TASK PROMPT.
Sort through the listing below and keep each line with the word "button". Copy those.

RECORDS TO USE.
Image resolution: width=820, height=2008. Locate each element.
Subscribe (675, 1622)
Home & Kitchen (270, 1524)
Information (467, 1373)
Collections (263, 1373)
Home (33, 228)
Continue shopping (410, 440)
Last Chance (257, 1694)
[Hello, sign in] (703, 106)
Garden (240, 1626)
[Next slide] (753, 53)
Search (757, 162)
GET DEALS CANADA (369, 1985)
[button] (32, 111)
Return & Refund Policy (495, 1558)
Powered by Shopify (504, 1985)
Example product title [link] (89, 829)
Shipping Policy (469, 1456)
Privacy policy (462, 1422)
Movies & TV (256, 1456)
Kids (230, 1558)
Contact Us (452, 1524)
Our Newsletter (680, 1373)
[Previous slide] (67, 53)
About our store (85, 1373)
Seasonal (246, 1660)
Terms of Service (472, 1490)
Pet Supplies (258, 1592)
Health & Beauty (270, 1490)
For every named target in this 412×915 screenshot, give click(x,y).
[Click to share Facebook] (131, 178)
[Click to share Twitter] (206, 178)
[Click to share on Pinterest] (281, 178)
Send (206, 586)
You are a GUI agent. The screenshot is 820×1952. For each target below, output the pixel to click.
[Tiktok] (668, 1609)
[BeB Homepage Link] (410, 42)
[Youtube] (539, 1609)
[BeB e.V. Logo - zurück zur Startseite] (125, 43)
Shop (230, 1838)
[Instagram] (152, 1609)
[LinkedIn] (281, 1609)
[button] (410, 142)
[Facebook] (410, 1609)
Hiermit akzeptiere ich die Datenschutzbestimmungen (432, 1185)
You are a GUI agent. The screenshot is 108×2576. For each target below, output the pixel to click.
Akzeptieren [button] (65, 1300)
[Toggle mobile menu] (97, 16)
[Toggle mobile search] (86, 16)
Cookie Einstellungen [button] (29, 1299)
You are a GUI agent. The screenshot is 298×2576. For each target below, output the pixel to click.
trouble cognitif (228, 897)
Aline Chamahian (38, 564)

TASK RESPONSE.
[button] (32, 111)
[button] (410, 142)
Akzeptieren [button] (65, 1300)
Cookie Einstellungen [button] (29, 1299)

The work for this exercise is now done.